USA Gymnastics Abuse: Learning from the Past to Improve the Future | Teen Ink

USA Gymnastics Abuse: Learning from the Past to Improve the Future

March 7, 2018
By phoeberak BRONZE, San Carlos, California
phoeberak BRONZE, San Carlos, California
1 article 0 photos 0 comments

I feel as though throughout this the past 10 years gymnastics has always been there, whether I wanted it to be or not. In 2012, when the world was introduced to Gabby Douglas and her story, being a black lower middle-class girl who had a dream I was there. I believed the story, and thought it was amazing, I watched as the world witnessed the “flying squirrel” and her story of rising through the ashes and becoming the most amazing gymnast of that time. I watched the gold medals being placed on their necks, defying the patriarchy and proving that if I worked hard enough, I could do ANYTHING.

In 2016 I watched Simone Biles do her floor routine proving once again that this was about talent, not race, gender, or social status. The Olympics for me were almost a safe haven; there was not as much of a racial or gender bias as the real world. You got there by working hard. You couldn’t just be a white man and have it given to you. You had to work to get there.

It was incredible for me sending my sister off to this famous gymnastics camp, and how proud of her I was when she made the TOPs team and got to train with the national coaching staff, and sleep in the bunks where these legends would be the next week, or had been the week prior.

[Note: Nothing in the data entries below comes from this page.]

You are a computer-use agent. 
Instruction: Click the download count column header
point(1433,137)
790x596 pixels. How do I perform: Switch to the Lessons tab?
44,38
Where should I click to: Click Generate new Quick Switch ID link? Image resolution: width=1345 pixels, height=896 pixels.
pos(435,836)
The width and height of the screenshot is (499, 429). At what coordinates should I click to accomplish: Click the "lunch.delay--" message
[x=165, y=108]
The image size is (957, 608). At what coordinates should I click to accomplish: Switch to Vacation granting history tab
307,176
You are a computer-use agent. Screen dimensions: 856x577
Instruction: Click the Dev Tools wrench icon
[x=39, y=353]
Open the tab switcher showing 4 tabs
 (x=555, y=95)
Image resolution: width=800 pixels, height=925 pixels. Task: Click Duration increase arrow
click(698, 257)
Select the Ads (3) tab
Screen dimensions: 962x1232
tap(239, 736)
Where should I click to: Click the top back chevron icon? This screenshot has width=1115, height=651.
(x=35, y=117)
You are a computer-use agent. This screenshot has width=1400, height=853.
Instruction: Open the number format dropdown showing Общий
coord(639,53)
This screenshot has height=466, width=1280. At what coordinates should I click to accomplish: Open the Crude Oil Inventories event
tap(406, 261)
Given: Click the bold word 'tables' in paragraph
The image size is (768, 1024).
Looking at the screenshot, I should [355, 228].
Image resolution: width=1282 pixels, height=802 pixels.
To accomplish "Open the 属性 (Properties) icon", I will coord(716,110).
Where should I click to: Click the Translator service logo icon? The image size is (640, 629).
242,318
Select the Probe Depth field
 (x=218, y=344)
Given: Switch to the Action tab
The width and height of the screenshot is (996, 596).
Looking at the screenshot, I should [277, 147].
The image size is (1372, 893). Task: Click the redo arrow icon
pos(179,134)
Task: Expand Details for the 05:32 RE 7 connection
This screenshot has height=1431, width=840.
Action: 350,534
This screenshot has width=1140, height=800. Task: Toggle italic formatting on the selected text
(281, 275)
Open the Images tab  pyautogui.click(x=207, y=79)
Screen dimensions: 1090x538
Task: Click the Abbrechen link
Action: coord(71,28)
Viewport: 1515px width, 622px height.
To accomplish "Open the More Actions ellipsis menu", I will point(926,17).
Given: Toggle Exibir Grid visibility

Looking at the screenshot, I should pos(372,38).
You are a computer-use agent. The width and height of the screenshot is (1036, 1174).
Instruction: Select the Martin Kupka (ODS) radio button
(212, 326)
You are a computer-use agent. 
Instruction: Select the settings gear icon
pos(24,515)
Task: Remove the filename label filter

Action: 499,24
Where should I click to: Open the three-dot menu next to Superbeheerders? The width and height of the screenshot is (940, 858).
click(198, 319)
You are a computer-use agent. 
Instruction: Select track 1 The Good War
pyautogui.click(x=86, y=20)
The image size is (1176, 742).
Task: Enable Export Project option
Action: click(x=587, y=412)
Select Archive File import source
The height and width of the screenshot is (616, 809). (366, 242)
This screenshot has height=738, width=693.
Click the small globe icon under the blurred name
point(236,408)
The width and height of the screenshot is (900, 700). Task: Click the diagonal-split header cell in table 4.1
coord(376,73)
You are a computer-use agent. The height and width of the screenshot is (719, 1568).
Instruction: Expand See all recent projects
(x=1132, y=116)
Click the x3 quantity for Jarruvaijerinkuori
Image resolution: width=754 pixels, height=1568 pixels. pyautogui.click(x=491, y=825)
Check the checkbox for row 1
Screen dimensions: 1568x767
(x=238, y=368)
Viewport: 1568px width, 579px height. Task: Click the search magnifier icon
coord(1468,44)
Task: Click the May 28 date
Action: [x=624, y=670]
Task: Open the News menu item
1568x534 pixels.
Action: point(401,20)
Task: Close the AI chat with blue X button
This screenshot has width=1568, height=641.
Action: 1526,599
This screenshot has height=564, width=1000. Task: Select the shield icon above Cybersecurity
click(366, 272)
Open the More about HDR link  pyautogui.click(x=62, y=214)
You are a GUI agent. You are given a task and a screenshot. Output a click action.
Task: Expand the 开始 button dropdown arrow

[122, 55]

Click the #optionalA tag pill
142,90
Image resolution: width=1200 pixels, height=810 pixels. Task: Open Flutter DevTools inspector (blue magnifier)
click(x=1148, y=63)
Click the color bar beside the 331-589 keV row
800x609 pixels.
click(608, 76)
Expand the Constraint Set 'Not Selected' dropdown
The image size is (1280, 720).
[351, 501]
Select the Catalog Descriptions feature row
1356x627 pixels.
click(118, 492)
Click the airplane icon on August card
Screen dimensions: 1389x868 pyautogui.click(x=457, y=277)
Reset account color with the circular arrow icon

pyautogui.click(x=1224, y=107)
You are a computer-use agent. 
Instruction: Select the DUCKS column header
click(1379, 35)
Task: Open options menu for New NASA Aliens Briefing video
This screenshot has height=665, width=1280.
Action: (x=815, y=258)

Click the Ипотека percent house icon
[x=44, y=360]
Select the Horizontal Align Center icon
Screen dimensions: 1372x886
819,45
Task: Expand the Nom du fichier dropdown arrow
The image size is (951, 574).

When I think back on it, knowing what I know about the ranch, it was the perfect place for a person like Nassar to fester and become what he has become. The culture was intense and competitive and it was a place like none other in the world. With the high amount of physical and emotional stress, it seems the gymnasts could not recognize that what was going on was assault. Because of the high-pressure environment, and intensity of the sport, many things that wouldn’t happen in the real world happened at USA Gymnastics.  I think that this experience, while traumatizing and heartbreaking, has been a wakeup call for many people who looked the other way at many other questionable events that happened so frequently in the gymnastics world.  I feel so shocked and appalled at all that has been going on, learning about the Nassar allegations, because I  feel like I knew these girls, and knew their stories, and now I am feeling like the story I thought I knew was not at all true. It was manipulated. I was manipulated. Something dark and sinister was taking place, while I was focusing on the glory.

I feel a little guilty, having celebrated their victories when I now know the price that was paid to achieve it. I also feel stressed for my sister, because I know that she spends a good portion of her life in this sport. I love her so much and want to be sure that she is safe and emotionally healthy, even while spending so much of her time in the environment of gymnastics.

I know that these traumatic and horrifying events could have been prevented. The girls could have been spared the agony and pain they had to go through. To help ensure an event like this never happens again, I think that the Senate needs to create a bipartisan panel to investigate the USA Gymnastics abuse, focused specifically on preventing anything like this in the future. This idea was suggested by Shaheen and Sen. Joni Ernst and supported by Nassar survivor and two time Olympian Aly Raisman, who says USA Gymnastics is “100% responsible” for allowing Nassar to get away with this abuse for so many years. This panel would dive into the history of USA Gymnastics and how an event like this was even able to happen for so many years. It is not only Nassar; it is that so many people knew about it and said nothing. In having an investigation into USA Gymnastics,  the Senate will do as much as it can to protect these girls and this sport from ever experiencing something like this again. This will not take back what happened, but it is a step into getting these girls the justice they deserve.